Rick Ross – Trilla (2008)

7 03 2008

Les dentiers de nombreux retraités pensaient pouvoir se reposer paisiblement sur les côtes de la Floride depuis que la booty music se faisait moins entendre, totalement dépassée par l’engouement nationale envers la crunk music. Mais dans la plus hot des villes caribéennes des Etats-Unis, Miami, un palmier peu en cacher un autre et d’autres rappeurs ont pris la relève pour faire résonner les caissons de basse. Avec son tube « Hustlin' » balancé en Août 2006 et son album Port of Miami qui s’en est suivi, Rick Ross a lourdement sévi, bien plus fort qu’une canicule, rappelant alors que sous ses apparences strass et paillettes se cachait une ville bourrée de vices. Lancé par Jay-Z via Def Jam et entouré par tout le panel médiatique du moment, le disque s’est rapidement transformé en or. Après maintes et maintes reports, le voilà de retour avec un nouvel opus nommé Trilla qu’il déclare en toute modestie « intemporel » en référence à un certain Thriller de Michael Jackson.

Rick Ross c’est un peu l’incarnation même de la célèbre phrase ‘The World is Yours’ de Tony Montana. Prise au pied de la lettre, le rappeur a avant tout commencé par annoncé la couleur de son humeur en empruntant le rugueux surnom d’un des plus gros drugs dealer que les Etats-Unis aient connu pour ensuite se livrer a une démonstration stratégiquement éléphantesque de son pouvoir d’hustler, de sa fortune au travers de ses morceaux.
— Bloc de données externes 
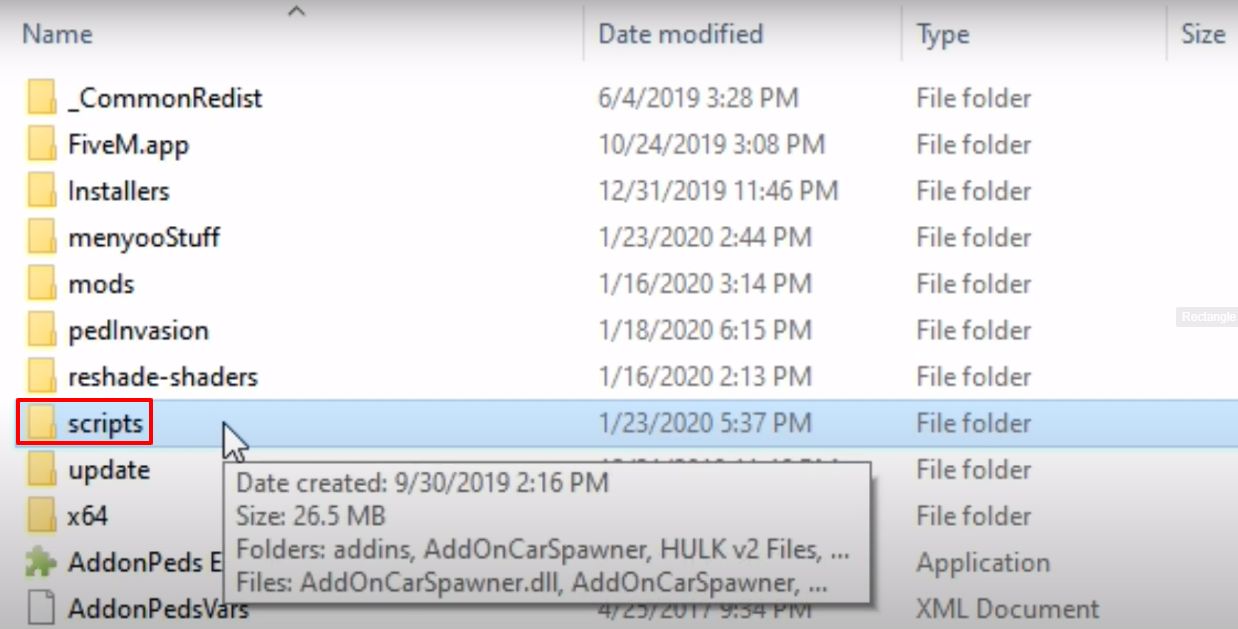Select the AddonPeds Editor puzzle-piece application icon
The width and height of the screenshot is (1238, 629).
tap(41, 563)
Et il en est question durant tout le long de l’opus, ceux qui n’y avait pas encore goûté savent désormais à quoi s’attendre : pas de chichis, pas de morale à deux francs, pas de beau discours…. Enfin si que de beaux discours lorsqu’il s’agit de parler de poudre, de sentir l’odeur des billets vert ou d’arpenter ‘laid backement’ les rues ensoleillés à bord d’une Maybach et accompagné de deux biatchs (ou accessoirement d’un featuring de Sean ‘Jay-Z’ Carter sur « Maybach Music »).
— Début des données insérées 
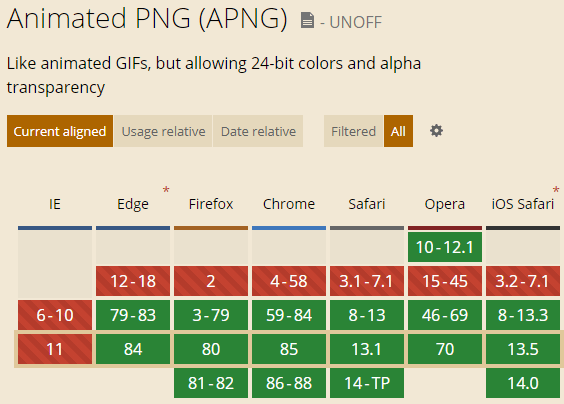Open the settings gear icon
The height and width of the screenshot is (404, 564).
point(436,131)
Quoi qu’il en soit Rick Ross a bien l’intention de montrer qui est le patron dans ce Hip Hop, et quand ce n’est pas lui qui le déclare haut et fort (« The BOSS » Feat. T-Pain et produit par J.R. Rotem), les autres s’en chargent pour lui, à l’image de l’interlude de DJ Khaled qui n’hésite pas à le congratuler dans toutes les positions. Il démarre son album avec un son club dont a l’habitude de nous sortir le producteur Mannie Fresh. Sous sa cadence up tempo, « All I Have In This World » est un banger de mise en bouche pour ce qui va suivre. Sur le papier, la liste des featurings n’avait pas du tout l’air attirante, et le résultat final en conclut que nos premières impressions nous donnaient principalement raison. L’univers orageux du rappeur en prend un coup et plonge dans de mielleuses tracks lorsque celui-ci côtoie par exemple Nelly et Avery Storm sur « Here I Am », Trey Songz sur « This Is The Life » ou Rodney avec « I’m Only Human ». On est loin d’une catastrophe ou d’une mauvaise performance de ces derniers, simplement que certaines combinaisons n’auraient mieux faite de ne pas être présentes pour laisser place à des titres plus bruts.

D’ailleurs l’ensemble des productions semblent bien moins pesante que lors de sa première flopée : Cool & Dre sont absents du projet, The Runners ne sont présent qu’à travers le second et peu volumineux single « Speedin' » (Feat. R.Kelly), par contre DJ Toomp lui fait une offrande en lui lâchant la bonne prod de l’introspectif « This Me », et Bink! semble avoir ôter un son à Freeway pour « We Shinin' » et son sample Soul. Ceux qui font ce second projet se sont surtout les membres de la JUSTICE League, qui lâchent une triplette de choix avec d’abord le fameux « Maybach Music » mais ensuite un « Billionaire » envoûtant et un « Luxury Tax » qui laisse déjà des traces suite aux dommages causés par les sudistes Lil’ Wayne, Young Jeezy et Trick Daddy. Si on s’en sort pas trop mal, on est au final quand même loin des lourdes tueries ensoleillées et consistantes qu’étaient « Push It », « Blow » ou des inlassables et insolentes boucles d’ « Hustlin' » et « Where My Money ».